:: Given passage
After leaving the influence of the aforesaid deflector means (not shown) the combined stream of air and coal particles that remain flow to the classifier 30 to which mention has previously been had herein. The classifier 30, in accord with conventional practice and in a manner which is well-known to those skilled in this art, operates to effect a further sorting of the coal particles that remain in the airstream. Namely, those particles of pulverized coal, which are of the desired particle size, pass through the classifier 30 and along with the air are discharged therefrom and thereby from the bowl mill 10 through the outlets 34 with which the latter is provided for this purpose. On the other hand, those coal particles which in size are larger than desired are returned to the surface of the grinding table 14 whereupon they undergo further pulverization. Thereafter, these coal particles are subject to a repeat of the process described above. That is, the particles are thrown outwardly of the grinding table 14, are picked up by the air exiting from the annular spaces 32, are carried along with the air to the deflector means (not shown), are deflected back over the grinding table 14 by the deflector means (not shown), the heavier particles drop back on the grinding table 14, the lighter particles are carried along to the classifier 30, those particles which are of the proper size pass through the classifier 30 and exit from the bowl mill 10 through the outlets 34.
::::
:: Dataset section
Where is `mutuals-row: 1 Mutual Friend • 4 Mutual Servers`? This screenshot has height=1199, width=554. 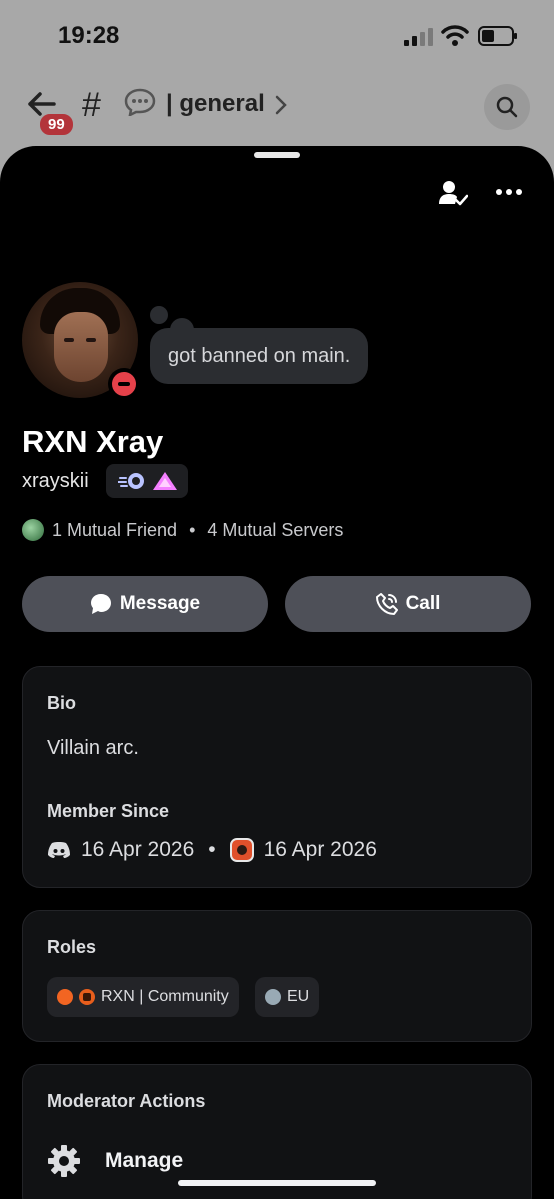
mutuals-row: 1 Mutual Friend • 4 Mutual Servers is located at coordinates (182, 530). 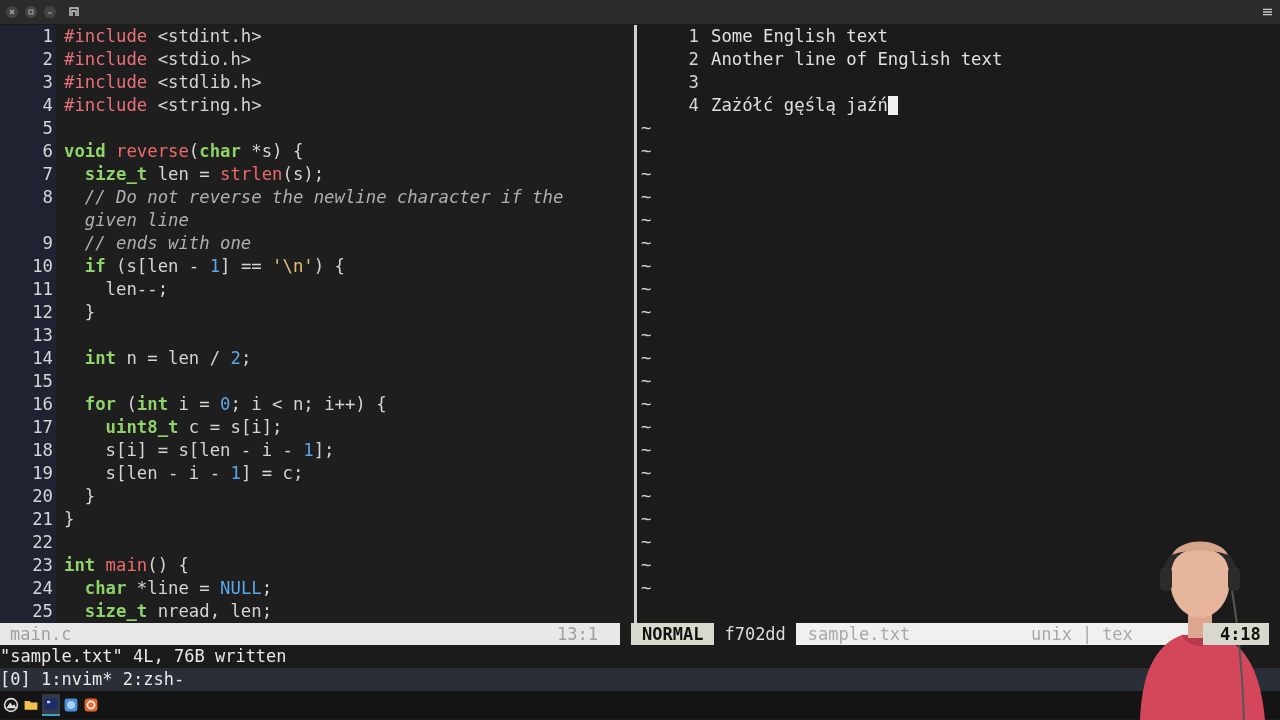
::::
## [Written task 1]
Decide whether each statement agrees with the bowl mill passage, answering yes or no and quoting the deciding words: (a) Pulverized coal of the desired size leaves the bowl mill through the outlets 34. (b) Coal particles larger than desired are removed from the mill. (c) The thrown particles are picked up by air exiting from the annular spaces 32.
## [Written task 2]
Write the next part of the bowl mill passage, picking up after its final sentence.
The material placed after the bowl mill passage is separate from it.

## [Output 1]
(a) Yes: "those particles of pulverized coal, which are of the desired particle size, pass through the classifier 30 and along with the air are discharged therefrom and thereby from the bowl mill 10 through the outlets 34"
(b) No: "those coal particles which in size are larger than desired are returned to the surface of the grinding table 14 whereupon they undergo further pulverization"
(c) Yes: "are picked up by the air exiting from the annular spaces 32"

## [Output 2]
With further regard to the matter of the pulverizing action to which the coal disposed on the upper surface of the grinding table 14, as viewed with reference to FIG. 1, is subjected by the grinding rolls 18, the amount of force that must be exerted by the latter in order to effect the desired degree of pulverization of the coal will vary depending on a number of factors. Simply stated, the amount of force that the grinding rolls 18 must exert in order to accomplish the desired pulverization of the coal can be said to be principally a function of the amount, i.e., depth, of coal that is present on the grinding table 14. In turn, the amount of coal which is disposed on the grinding table 14 is a function of the output rate at which the bowl mill 10 is being operated to produce pulverized coal.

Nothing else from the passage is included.